Isabelle De Jaegere (*)   - Conservateur du Musée Broel à Courtrai -

EmmanuelVierin
Murray Urquart, Portrait d'Emmanuel Viérin, 1907, fusain,pastel et crayon sur papier, 82 x 100 cm, collection privée.

Une famille d’artistes

Emmanuel Viérin, second fils de Constant Viérin (1831-1895) et de Mathilde Laridon, est né le 30 juin 1869 à Courtrai.(1) Son grand-père Jean Grat (1798-1886) était originaire du val d'Aoste dans le Piémont. Les parents Viérin possédaient une entreprise florissante de drap destiné à la confection de capes flamandes. Leur magasin et leur demeure étaient situés dans une des habitations construites autour des anciennes halles de Courtrai.

EmmanuelVierin
Emmanuel Viérin dans son atelier - La maison natale d'Emmanuel Viérin sur la Grand-Place de Courtrai, située au coin du pâté de maisons autour des anciennes halles (à gauche reconnaissable à son toit clair)

Le père Viérin était un fervent amateur d'art, et il aura certainement inspiré son fils durant leurs visites au Béguinage, au Musée des Beaux-Arts (Begijnhofstraat) et aux expositions que la Société pour l'Encouragement des Beaux-Arts organisait à l'étage des Grandes Halles.(2)
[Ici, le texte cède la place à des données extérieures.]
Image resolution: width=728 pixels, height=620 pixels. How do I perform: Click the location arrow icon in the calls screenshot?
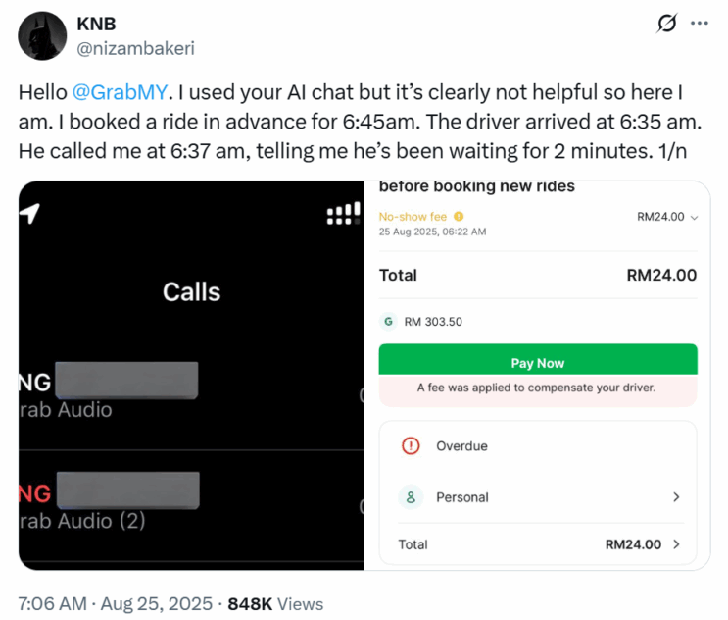(30, 213)
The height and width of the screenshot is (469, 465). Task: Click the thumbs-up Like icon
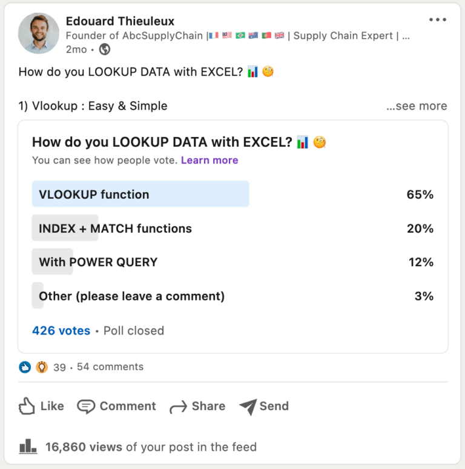coord(27,406)
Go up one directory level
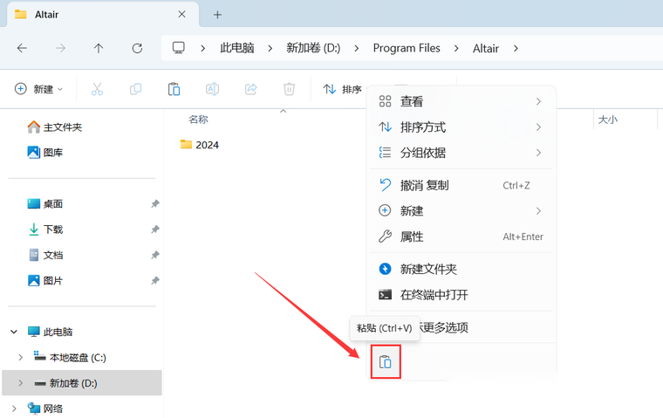 coord(99,48)
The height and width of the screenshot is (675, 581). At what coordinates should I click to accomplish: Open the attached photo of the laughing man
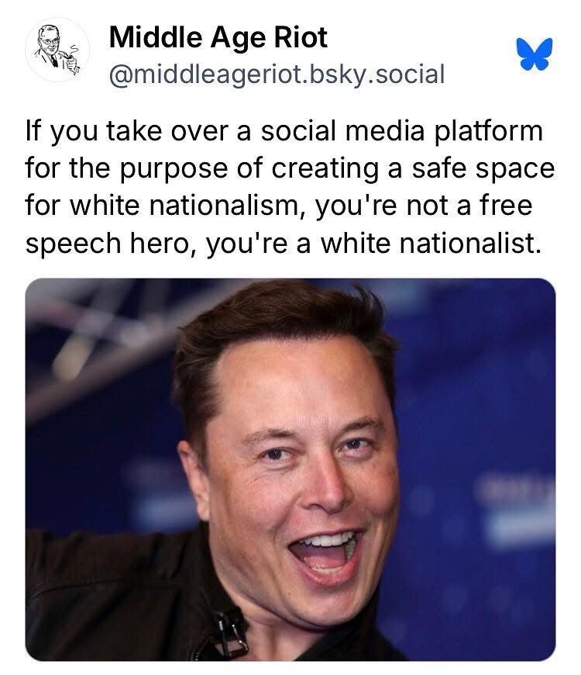(x=291, y=469)
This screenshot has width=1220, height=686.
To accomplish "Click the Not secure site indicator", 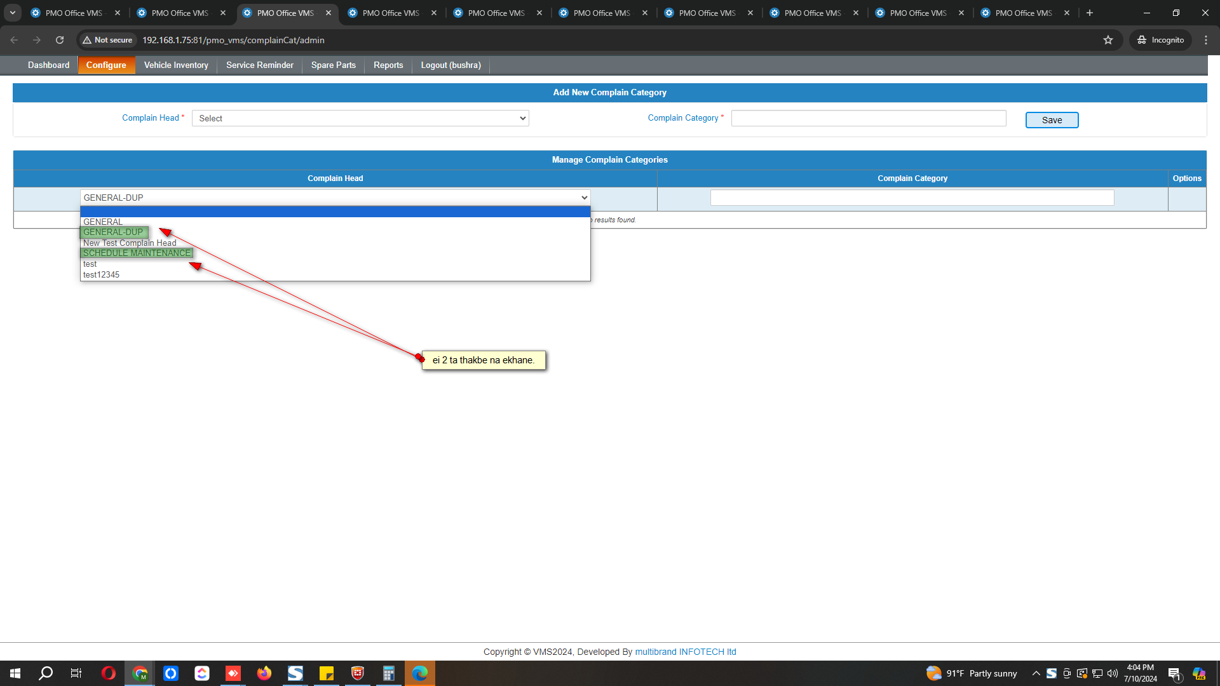I will tap(107, 40).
Le talent de dessinateur d'Emmanuel se révéla très tôt. Le dessin et la peinture devinrent sa passion. Il n'est pas étonnant dès lors qu'il ait quitté l'école à l'âge de quinze ans, après la troisième latine, pour développer ses dons à l'Académie de Dessin et de Peinture de Courtrai.(3) II y fut l'élève de Kamiel Algoed (+1909) en ornementation, masque et sculpture antique et, le dimanche, de Hendrik Depondt (1842-1807) qui l'initiait au portrait peint. Il était de loin le jeune artiste le plus doué de l'Académie. A cette époque, il peignait déjà en plein air, alors que le pleinairisme n'était nullement en vogue, faisant preuve ainsi de son esprit progressiste. Il poursuivit son apprentissage à l'Académie royale d'Anvers.(4) Son maître anversois, le célèbre paysagiste Joseph Coosemans (1828-1904), l'encouragea fortement et joua un rôle important dans sa formation. Embrassant les tendances artistiques nouvelles de son temps, Emmanuel Viérin rechercha le plein air, plus particulièrement dans la région de Genk, àTervueren et en Campine, dans l'intention d'y affiner ses paysages. Le séjour à l'étranger ne fit pas défaut à son apprentissage. En 1894, passant par l'Espagne (Cordoue, Tolède, Malaga et Grenade), il fit un voyage d'études de plus de six mois en Algérie (Constantine et Biskra), où il rencontra entre autres André Gide.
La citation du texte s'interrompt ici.